A normal platelet count ranges from 150,000 to 450,000 platelets per microliter of blood. In very large numbers — exceeding 600,000 platelets per microliter — platelets may cause clotting in blood vessels and abnormal bleeding.
A doctor may diagnose essential thrombocythemia by blood tests that show a sustained increase in platelets not due to another condition, such as polycythemia vera or chronic myelogenous leukemia. In some cases, thrombocythemia is due to a specific genetic mutation.

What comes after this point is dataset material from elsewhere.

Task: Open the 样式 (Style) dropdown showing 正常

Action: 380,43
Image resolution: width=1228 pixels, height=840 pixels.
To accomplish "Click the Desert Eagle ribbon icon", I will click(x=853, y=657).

Some people with thrombocythemia have no signs or symptoms. Others may experience bleeding from the nose or gums, blood clots, heart attack or stroke. When needed, treatment may include:
* Low-dose aspirin to reduce clotting risk
* Medications such as interferon or hydroxyurea (Hydrea, Droxia) to lower platelet counts in those individuals who are older than age 60, are at high risk of heart disease or have a history of abnormal bleeding or blood clots
Essential thrombocythemia is a stem cell disease; "essential" means that the cause is unknown. Blood cells, including red blood cells (which carry oxygen from the lungs to the rest of the body), white blood cells (which fight infections) and platelets (which form blood clots) are produced from stem cells in the bone marrow. The stem cells grow and divide into intermediate cells and finally into mature cells in the blood. A problem with the stem cell can lead to problems with all other cells. ET is a stem cell disease that leads to an overproduction of platelets (thrombocytes) without other secondary causes, sometimes with an accompanying increase in white blood cells.
Blood platelets help prevent and control bleeding resulting from injury to blood vessels. The term thrombocythemia refers to an unusually high platelet count. A normal count ranges from 150,000 to 450,000 platelets per microliter (mL) of blood. When the platelet count exceeds 600,000 platelets per mL, doctors call this essential thrombocythemia. Most young people with essential thrombocythemia have no signs or symptoms.
ET is classified as a chronic myeloproliferative disorder (CMPD). The CMPDs also include polycythemia vera, agnogenic myeloid metaplasia with myelofibrosis, and chronic myelogenous leukemia.